238 — Voices Obscured in Complex Environmental Settings (VOICES) corpus

Richey & Barrios, et al (1804.05053)

Read on 15 April 2018
#dataset  #audio  #acoustics  #echo  #distraction  #corpus  #speech-recognition  #speaker-recognition  #signal-processing  #speech-to-text 

Okay so I know I just said I don’t usually write about datasets, but here’s another exception, because I think that this use-case is really interesting: The VOICES dataset is a constructed database of voice utterances where each utterance is provided both in its simple, “pure” form, as well as in a distorted, echoed, or complex (i.e. other voices or sounds are cooccurrant) form.

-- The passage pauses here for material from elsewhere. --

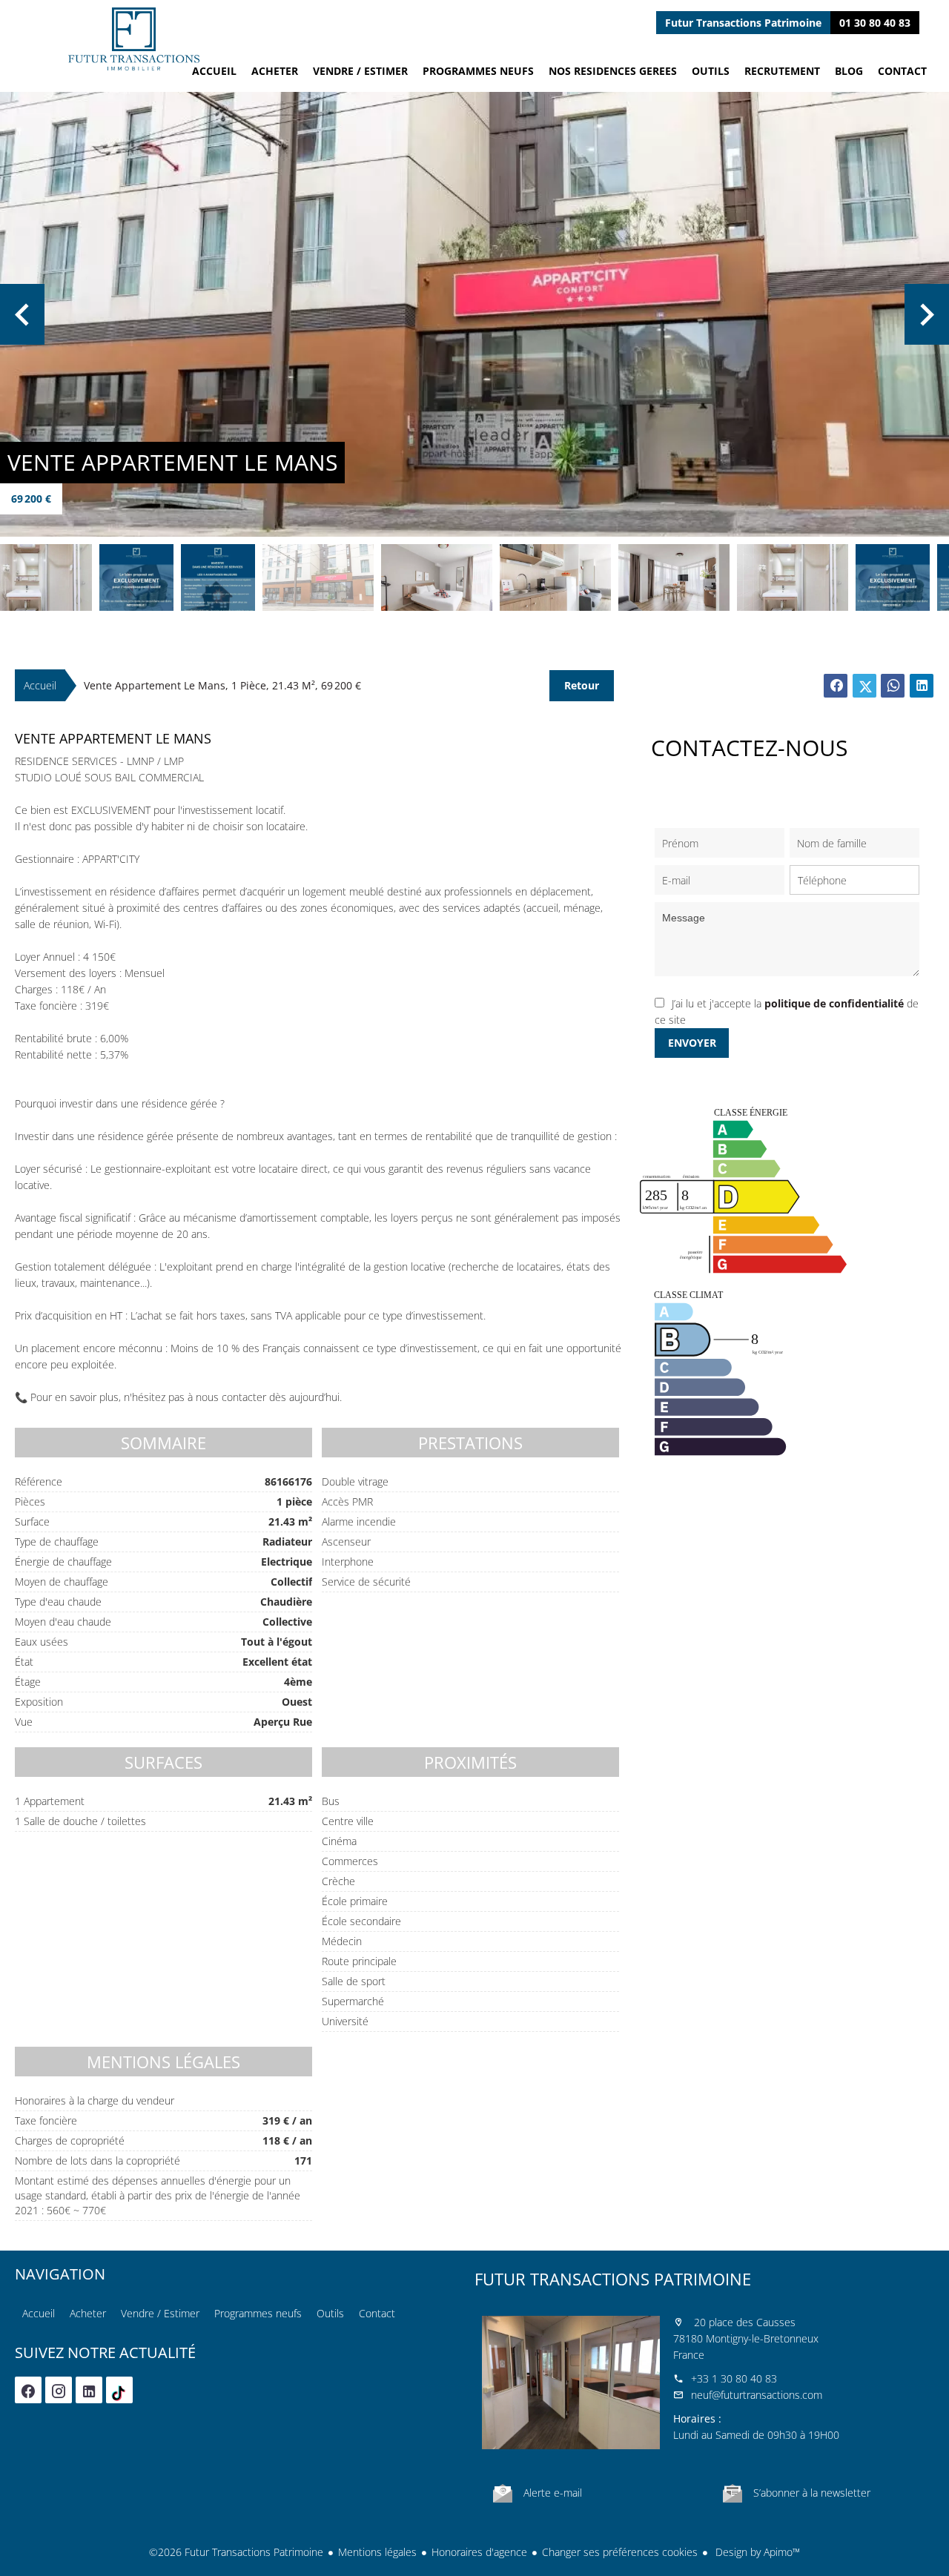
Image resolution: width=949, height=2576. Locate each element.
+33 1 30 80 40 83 (734, 2378)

For each utterance, 12 microphones were used, so the sound at each location in a large room can be cross-referenced.

TV, radio, other human conversation, echo, or other features were added to some of the audio recordings, which makes it so that source separation is not only a nontrivial task, but an inconsistent one: If you sample randomly from the sound clips, you’re likely to receive a variety of different acoustic profiles.

The dataset is over 120 hours of audio (per-microphone), with over 374,688 audio clips total. In addition, the 3D layout of each scene is provided as a metadata file for each file.

The researchers intend to make the dataset publicly downloadable, though as far as I can tell, it is not currently so.